▶ [PROBLEM TO SOLVE]: Transcribe every entry below word for word, but skip the pictures.

▶ [EXTRACTED INFORMATION]:

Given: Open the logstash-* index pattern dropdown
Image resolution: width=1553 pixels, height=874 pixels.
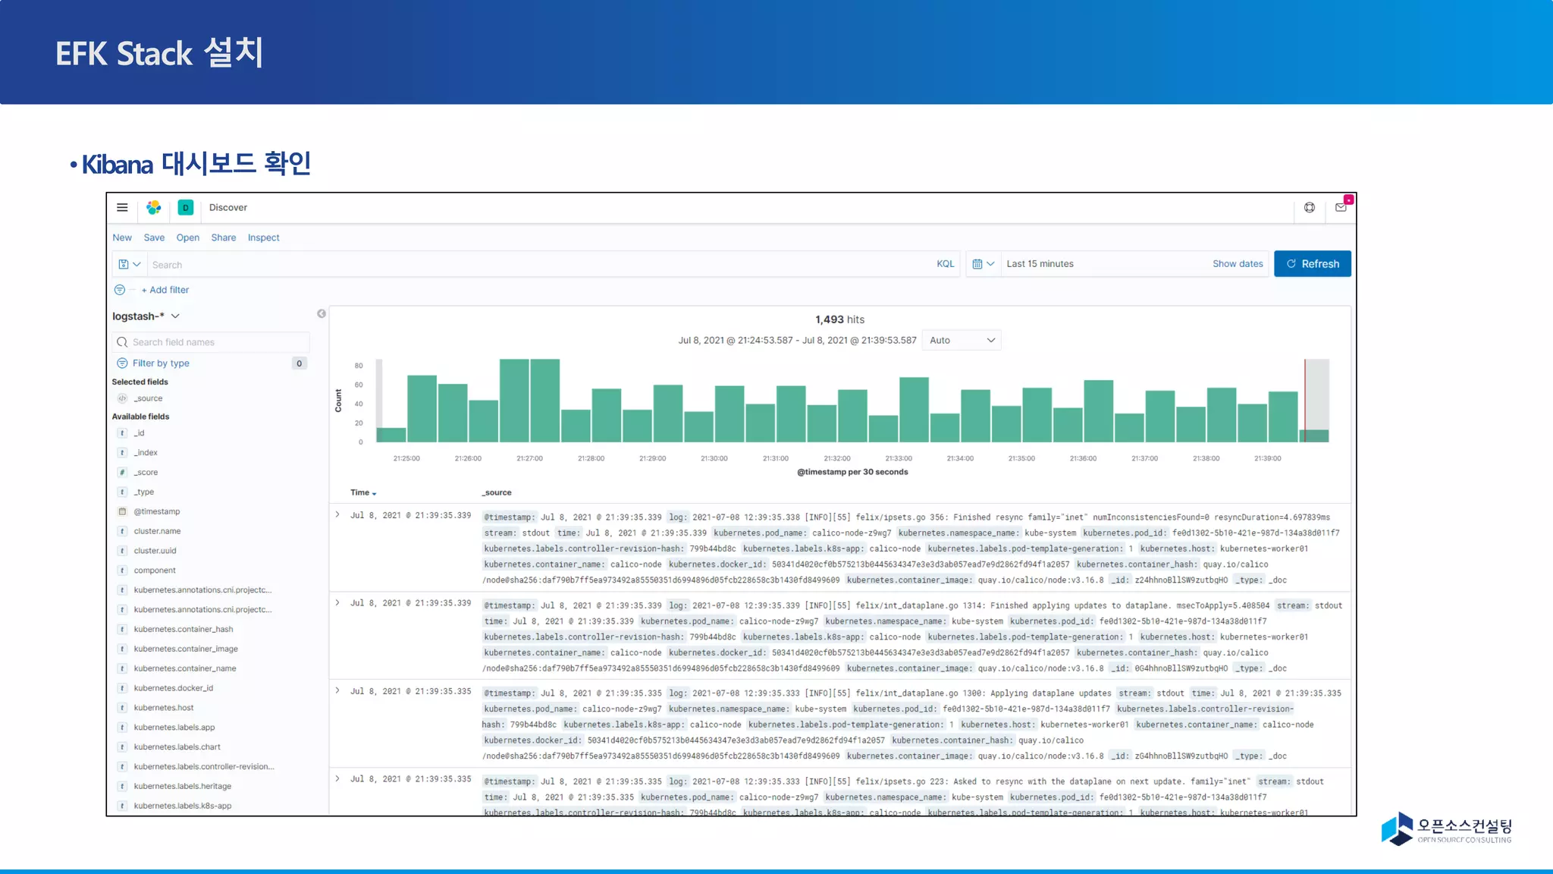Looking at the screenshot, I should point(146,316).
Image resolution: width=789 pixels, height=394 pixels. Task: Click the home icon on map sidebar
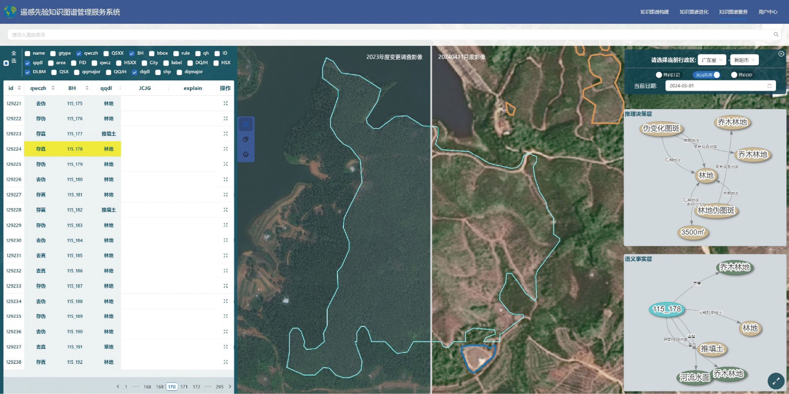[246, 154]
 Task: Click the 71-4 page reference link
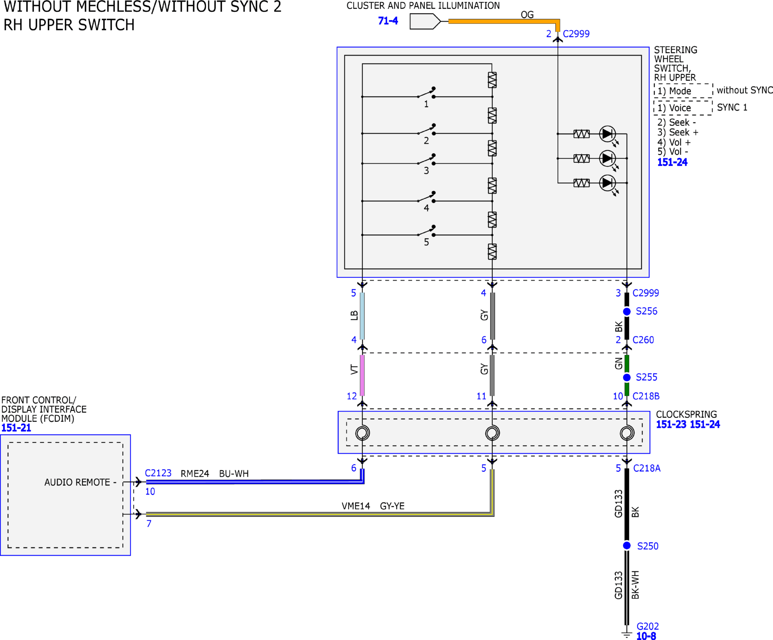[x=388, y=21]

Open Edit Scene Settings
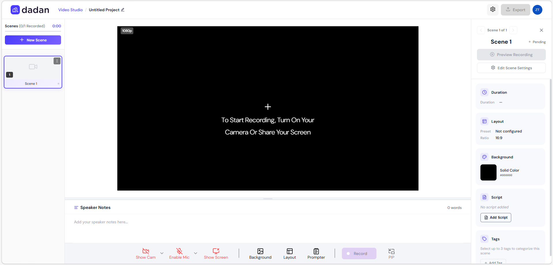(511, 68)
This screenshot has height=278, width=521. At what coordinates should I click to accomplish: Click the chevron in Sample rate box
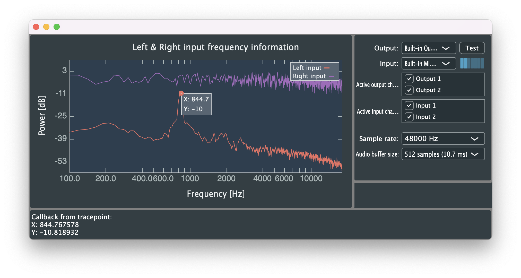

▶ [SOLUTION TO THE PROBLEM]:
Given: Open the logstash-* index pattern dropdown
Image resolution: width=1553 pixels, height=874 pixels.
Looking at the screenshot, I should point(146,316).
Image resolution: width=789 pixels, height=394 pixels. Task: Click the home icon on map sidebar
[246, 154]
 Task: Click the 71-4 page reference link
[x=388, y=21]

Open Edit Scene Settings
(511, 68)
This screenshot has height=278, width=521. At what coordinates should I click to accomplish: Click the chevron in Sample rate box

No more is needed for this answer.